Ningún hombre ni mujer haga más para la ofrenda del santuario. Así se le impidió al pueblo ofrecer más. Éxodo 36:6.
Bajo el sistema judío, se requería del pueblo que cultivara un espíritu de generosidad, tanto para sostener la causa de Dios como para suplir las necesidades de los pobres. En la cosecha y la vendimia, las primicias del campo —el maíz, el vino y el aceite— debían ser consagrados como ofrendas al Señor. El espigueo y los extremos de los sembrados estaban reservados para los pobres. Las primicias de la lana cuando se trasquilaban las ovejas, del grano cuando se apartaba el grano de la paja del trigo, habían de ser ofrecidas al Señor; y en la fiesta se ordenaba que se invitara a los pobres, las viudas, los huérfanos y los extranjeros. Al final de cada año se requería de todos que hicieran un solemne juramento respecto de si habían obedecido o no el mandato de Dios.
Dios había hecho este arreglo para inculcar en el pueblo que él debía ser el primero en todo asunto. Por este sistema de benevolencia, se les recordaba que su gentil Señor era el verdadero propietario de sus terrenos, sus rebaños y sus manadas, que el Dios del cielo les enviaba el sol y la lluvia para su siembra y su cosecha, y que todo lo que poseían era creado por él. Todo era del Señor, y él los había hecho mayordomos de sus bienes.
La generosidad de los judíos en la construcción del tabernáculo mostró un espíritu de benevolencia que no ha sido igualado por el pueblo de Dios en ninguna fecha posterior. Los hebreos habían sido liberados recientemente de su largo cautiverio en Egipto, eran vagabundos en el desierto; pero apenas habían sido librados de los ejércitos de los egipcios que los persiguieron en su apresurado trayecto, cuando la palabra de Dios vino a Moisés: "Di a los hijos de Israel que tomen para mí ofrenda; de todo varón que la diere de su voluntad, de corazón, tomaréis mi ofrenda" (Éxo. 25:2)...
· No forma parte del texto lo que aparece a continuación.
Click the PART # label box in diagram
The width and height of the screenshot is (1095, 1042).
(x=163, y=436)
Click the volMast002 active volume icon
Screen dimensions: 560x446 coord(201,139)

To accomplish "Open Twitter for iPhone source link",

Todos dieron gustosamente, no una cierta porción de su ganancia, sino una gran porción de sus posesiones actuales. La dedicaron alegremente y de corazón al Señor. Al hacer esto lo honraron. ¿Acaso todo no era de él? ¿No les había dado él todo lo que poseían? Si él lo pedía, ¿no era su deber darle al prestamista lo que era suyo? No era necesaria la insistencia. El pueblo trajo más de lo requerido; y se les dijo que desistieran, porque ya había más de lo que podía utilizarse.— Review and Herald, 17 de octubre de 1882.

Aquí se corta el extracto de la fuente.